Who am I?
- Stephie B

- Nov 29, 2022
- 4 min read

Who am I? I am a woman that burns with desire to conquer the world in front of her. I am a woman that does not run in the face of obstacles and hardship. I am a woman filled with strength and triumph. I am a woman who strives for excellence. I am a woman who strives for success and greatness. I am a woman who fights every day to become better than the day before. However, I am also a woman who strives for perfection. The level of perfection I strive for is defined by the mould that society created, a mould that comes with many expectations, the mould of the perfect woman.
As much as we know to avoid the internalization of societal pressures and expectations, it is not so easy when you live your life outside of utopia.
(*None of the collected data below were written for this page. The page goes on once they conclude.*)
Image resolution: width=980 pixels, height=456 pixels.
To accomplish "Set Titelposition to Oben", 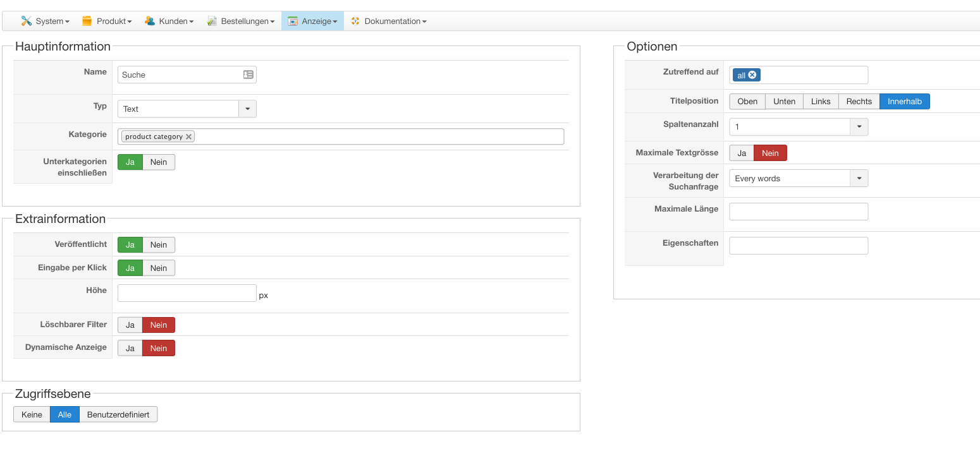I will coord(747,102).
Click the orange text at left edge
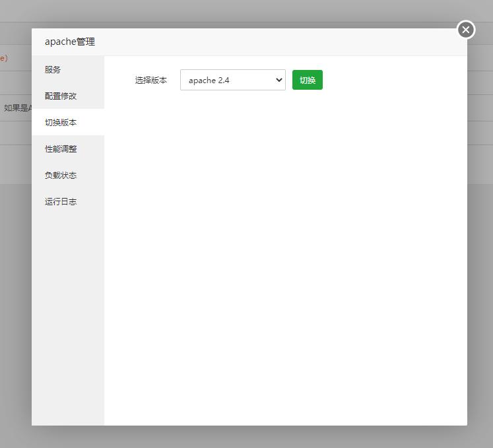Image resolution: width=493 pixels, height=448 pixels. [x=4, y=58]
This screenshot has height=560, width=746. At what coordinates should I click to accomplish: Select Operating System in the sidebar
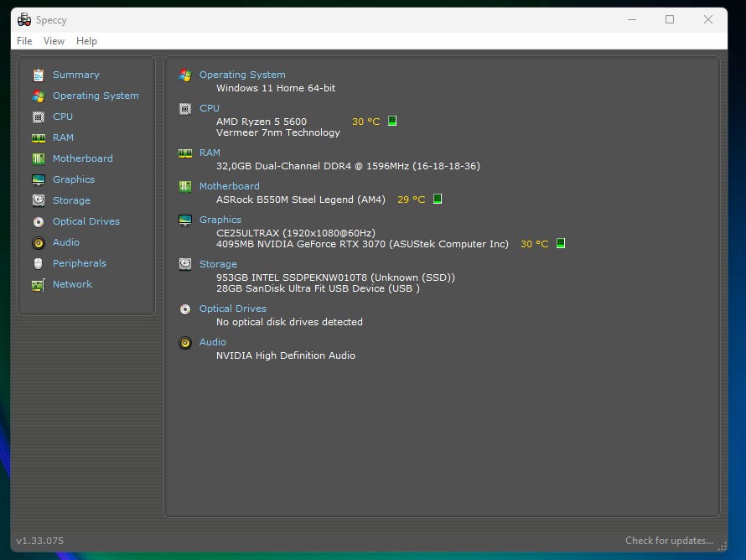coord(96,96)
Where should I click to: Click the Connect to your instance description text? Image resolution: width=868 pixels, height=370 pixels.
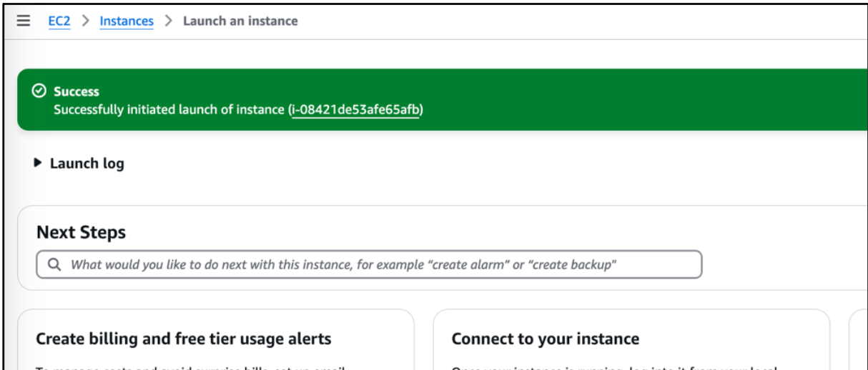[614, 366]
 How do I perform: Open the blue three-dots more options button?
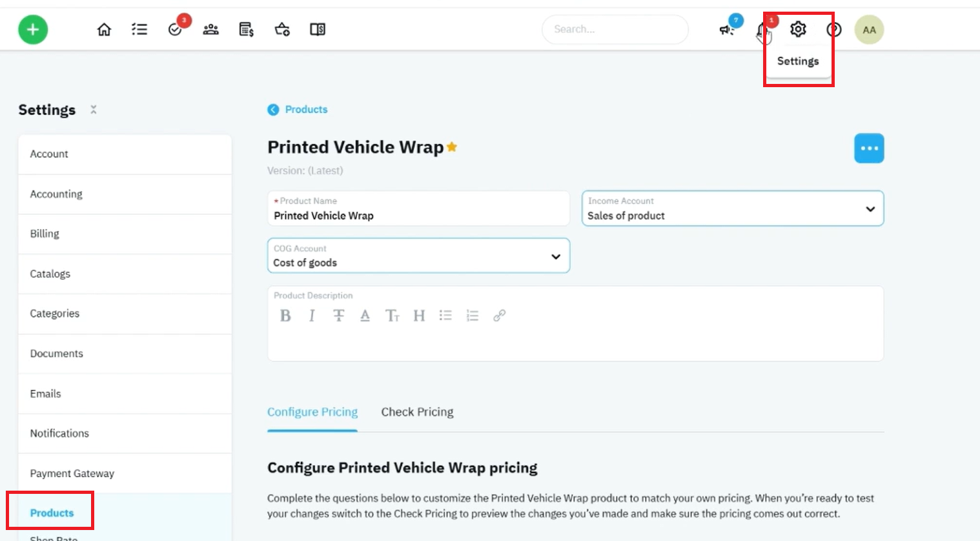click(869, 148)
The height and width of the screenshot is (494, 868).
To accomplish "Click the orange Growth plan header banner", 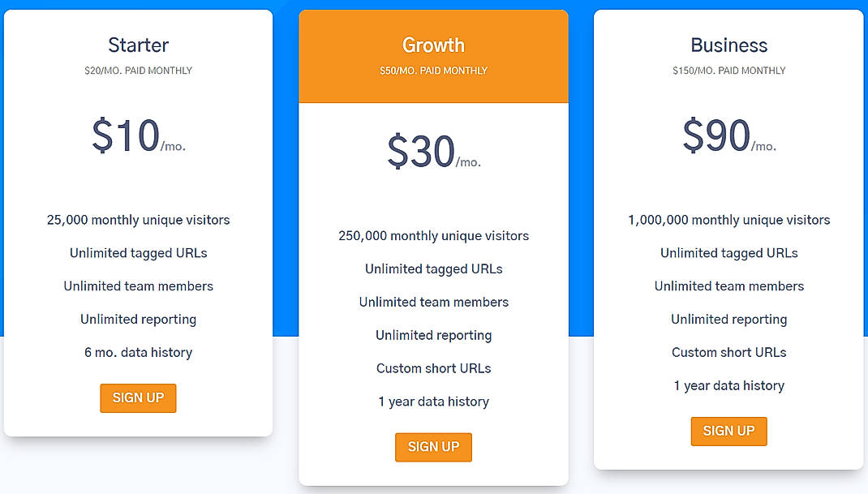I will click(x=433, y=55).
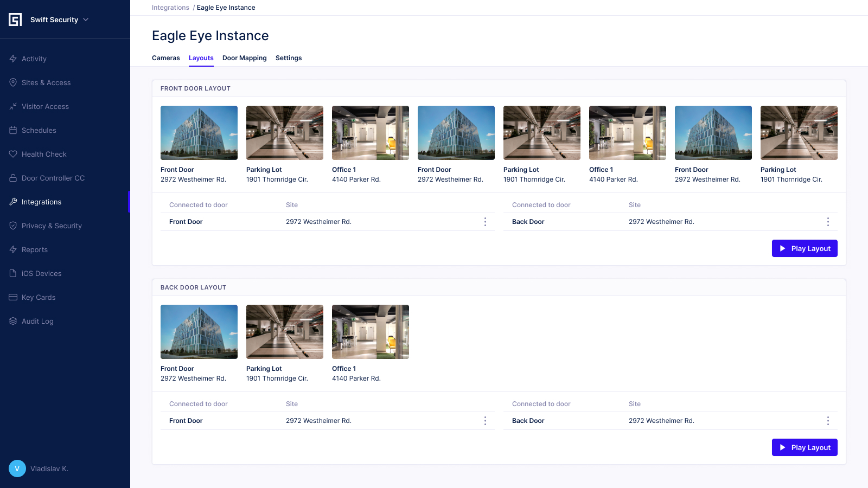Open Schedules via its calendar icon

coord(13,130)
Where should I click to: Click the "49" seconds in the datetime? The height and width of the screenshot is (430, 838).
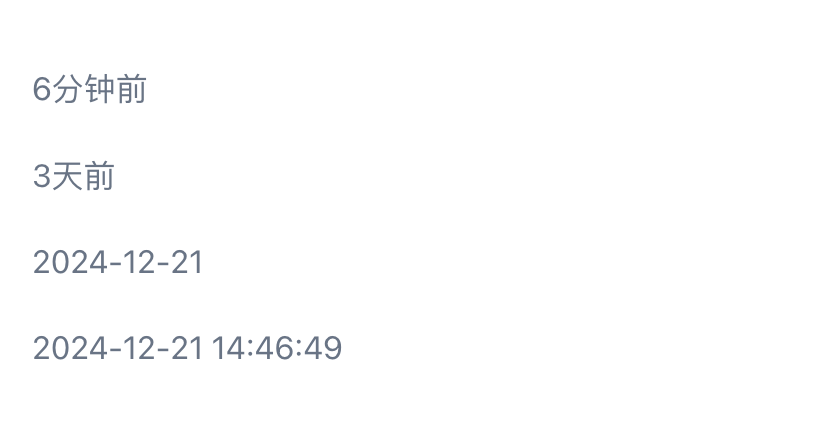click(x=322, y=348)
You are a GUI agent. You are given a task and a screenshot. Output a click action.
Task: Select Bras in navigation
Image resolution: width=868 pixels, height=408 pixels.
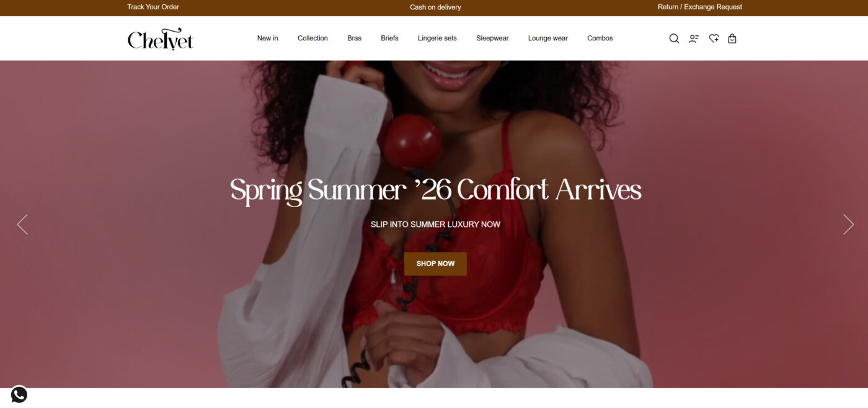pyautogui.click(x=354, y=38)
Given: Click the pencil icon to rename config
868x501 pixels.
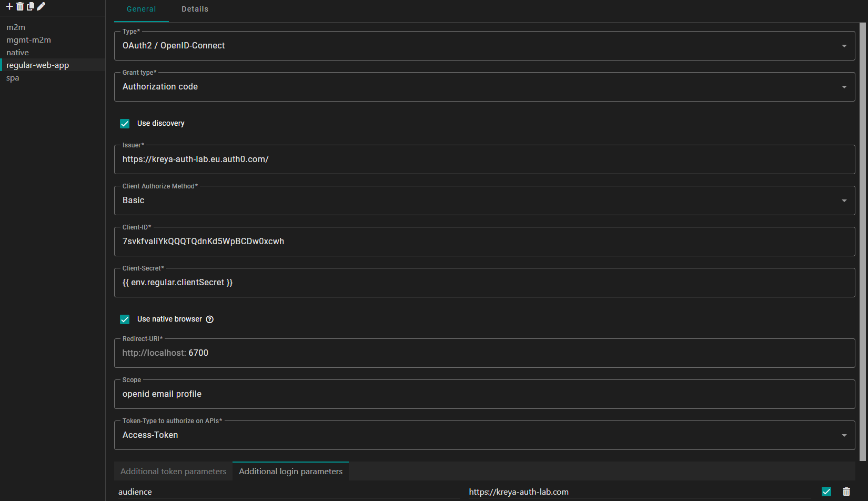Looking at the screenshot, I should pos(41,6).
As I live my life, day to day, I realize that I spend a lot of time alone, which ultimately, is a choice. I do this so I can spend my time doing things that I love. But, I also work at home and am secluded for many hours of the day.
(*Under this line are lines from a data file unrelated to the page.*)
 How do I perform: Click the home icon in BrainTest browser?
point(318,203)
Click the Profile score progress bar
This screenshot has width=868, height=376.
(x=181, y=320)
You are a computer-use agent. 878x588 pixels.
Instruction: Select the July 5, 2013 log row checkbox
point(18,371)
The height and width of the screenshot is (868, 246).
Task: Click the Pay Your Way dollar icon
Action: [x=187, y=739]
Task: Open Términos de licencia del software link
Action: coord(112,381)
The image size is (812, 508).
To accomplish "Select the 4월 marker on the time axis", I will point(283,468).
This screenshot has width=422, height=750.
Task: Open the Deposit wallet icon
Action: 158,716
As a result, as the day passes by, I start to embark on a journey within my mind thinking of all the things I would like to become.
I try to decipher though, why do I want to become all the things I want to become? Is it because I truly want it? Or is it because society tells me I should want it?
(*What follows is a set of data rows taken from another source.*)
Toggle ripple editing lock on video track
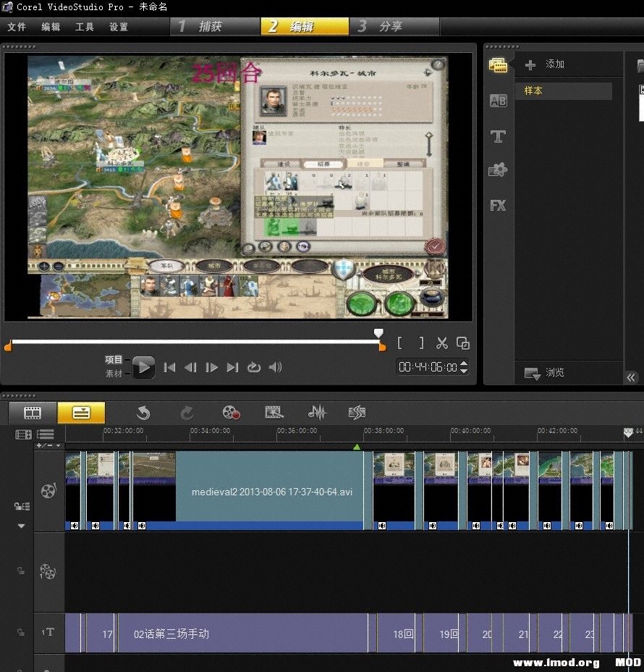The width and height of the screenshot is (644, 672). point(21,506)
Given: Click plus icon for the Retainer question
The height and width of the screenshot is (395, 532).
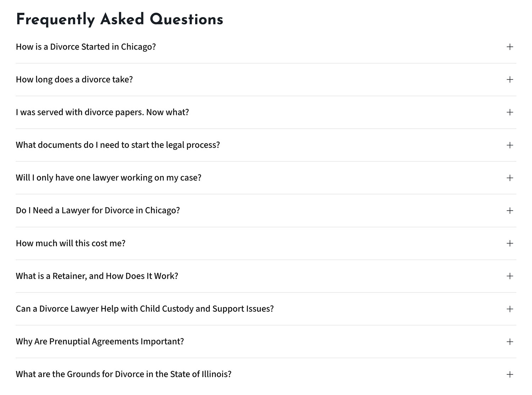Looking at the screenshot, I should [x=510, y=276].
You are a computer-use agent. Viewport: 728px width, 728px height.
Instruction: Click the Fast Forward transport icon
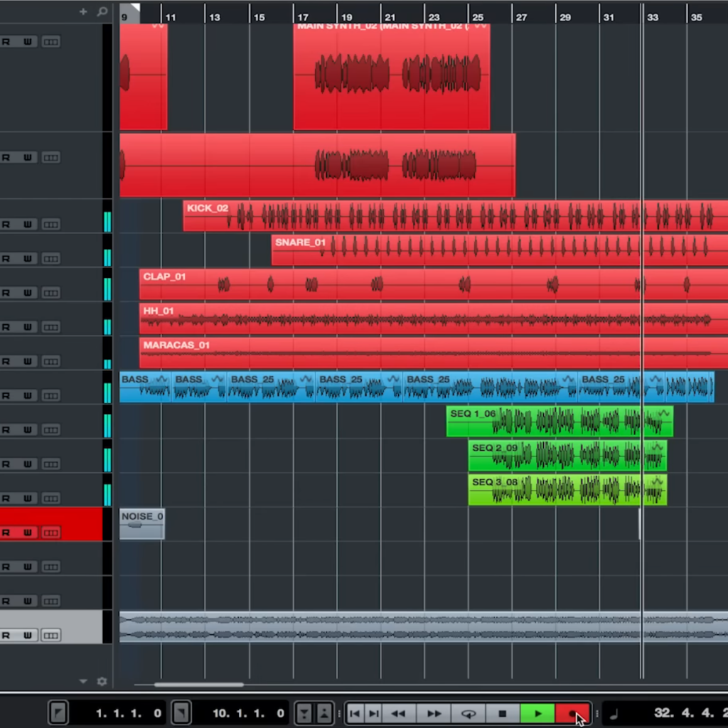pos(434,713)
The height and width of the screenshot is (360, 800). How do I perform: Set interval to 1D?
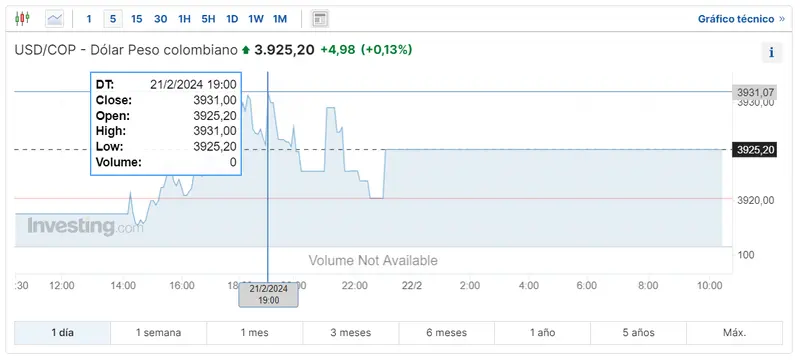click(232, 19)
My mind races all day. It brainstorms idea after idea on how to make money, contemplates the pros and cons for each idea and it thinks of the most economical way to make these ideas come to fruition so as not to negatively impact my ability to maintain my life as I currently do.
Before I know it, hours have gone by, and I haven’t done a thing. All I have done is think and brainstorm and contemplate and budget.
As I am riding out my mental journey, I stop and I think of where I am right now and what I have been through to get here. This is when the downward spiral begins.
I venture off into images of my future self. I envision myself in many different ways living many different lifestyles. I try to feel how it would feel.
While I have many things to contribute to my happiness, I have many things that take away from my happiness within my current self. These things are the missing pieces from my bigger picture.
When I painted my picture, I painted it based on my wish list. If I had a magic paint brush, how would I paint myself and my life? And this is my compass for when I get lost on my path.
I have spent many days being sad for many reasons, I have also spent many days laughing and enjoying life. But, because of the way my mind is wired, I find it easier to remember the bad.
I once saw in a video that a memory is as remembered as how strong you felt it. The stronger the emotion, the longer you remember.
With every heart ache, comes more fragility. There are times where I question if I have the emotional strength to walk my path. As much as I have conquered, there’s still a long way to go. My heart is worn and I don’t know how much more it can take.
With all of the heart ache I have endured, I am worried to allow it into my life again. I am worried that someone will shake up my world and will leave me in rubble.
I have put my world back together many times. Each time, it gets harder and harder to put the pieces back together again. They don’t fit as they should. With every repair, the foundation becomes weaker.
There are days that my heart aches consistently from morning until night, for days at a time. There are days where I want to fly away to a far away place and never be found. And yes, I have had days where I have wondered, why am I here.
But I have a choice to make. I can either wallow and bitch about my problems, or get up, regardless of how I feel and do what I gotta do. If I bitch and complain, I am not focusing on the actions I can take to solve my problems. If I’m not focused on the solution, how will I ever reach my final destination? Happiness. I will do anything within my control to achieve it.
No matter what people tell me, no matter what people show me, no matter what the world tells me, no matter what the world shows me, I choose to keep going.
I don’t fit the mould that society created, but, nowhere did it say that I had to.
My individual struggles are the white noise that cloud my judgment when what I know is different than what I do. Nobody’s perfect. Ironic isn’t it? I am a woman who strives for perfection but cannot achieve it because I am not perfect. So where is my middle ground? It’s simple. My goal is to strive for perfection to ensure that I am always evolving, but to also understand that I will only reach perfection in my final breath as the past is always perfect.
My goal is but one, to make it to the finish line. Some days, I will take a little step, and other days, I will take many big steps, but as long as I keep going, I know I’ll get there.
No matter what I’m feeling, no matter if my insecurities take over, no matter if sadness consumes my day, I have no choice but to keep going.
I know in my heart that all of the things I truly desire will manifest themselves when the time is right. I am confident and I believe this with every fibre in my being. I am bound to have moments of sadness and moments of happiness along the way because without obstacle, there is no triumph.
I am a woman who will not run. I am a woman who stands her ground. I am a woman who will try. I am a woman who will never give up, who will never give up on life, on love, and most importantly, herself.